Mardi 25 février, Naval Group a décidé de fermer un atelier où travaillent 200 personnes sur le site de Cherbourg-en-Cotentin (Manche). La veille, 45 salariés exerçaient leur droit de retrait en dénonçant la présence d’amiante dans l’usine. Le site de production - qui compte au total environ 3 000 salariés - sert notamment à fabriquer les sous-marins nucléaires d’attaque de nouvelle génération tels que le Suffren et destinés à la Marine nationale.
Les 200 salariés concernés ont été affectés à d’autres services du même site selon la presse locale. Cette décision intervient quelques jours après une condamnation de PSA. Le constructeur automobile doit verser 111 800 euros à un ancien ouvrier exposé à l’amiante sur le site de Peugeot Sochaux de Montbéliard (Doubs).
Plusieurs tests révèlent la présence d’amiante
Les inquiétudes liées à l’amiante ont été renforcées en octobre 2019 sur le site de Naval Group de Cherbourg. En réalisant un prélèvement atmosphérique, l’entreprise avait alors détecté un taux de fibres d’amiante dans l’air supérieur aux normes.
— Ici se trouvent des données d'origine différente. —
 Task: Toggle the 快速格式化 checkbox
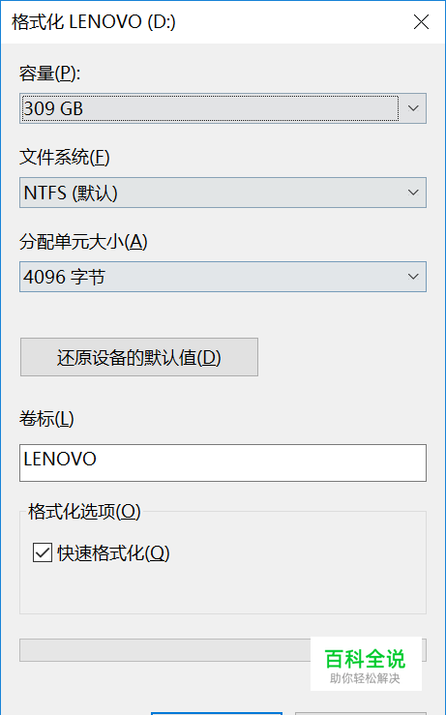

Cette découverte a entraîné la fermeture d’un hangar pendant trois semaines, selon le site Paris Normandie.
Dans plusieurs communiqués, CGT Arsenal Cherbourg dénonce toujours “le stockage de matériel dans des hangars à toitures fibrociments qui contiennent de l’amiante”. Le syndicat a réalisé ses propres prélèvements avec des lingettes. “Suite aux résultats d’analyses faites par la CGT via un laboratoire spécialisé, la suspicion devient une certitude : c’est de l’amiante”, assurent les représentants des salariés.
“Les élus CGT alertent d’un danger grave et imminent sur la santé et font aussi une alerte environnementale et de santé publique sur les traitement des déchets”, rappelle la CGT Arsenal Cherbourg en citant le code du travail.
3 millions d’euros de travaux engagés
Selon Paris Normandie, la direction de Naval Group va réaliser d'autres prélèvements surfaciques, en complément de ses tests atmosphériques, pour vérifier les affirmations du syndicat. Elle va surtout mener des travaux dès le printemps 2020 pour “éliminer l’ensemble des toitures en fibrociment” à Cherbourg-en-Cotentin. Le chantier est estimé à 3 millions d’euros pour une durée de 12 à 18 mois.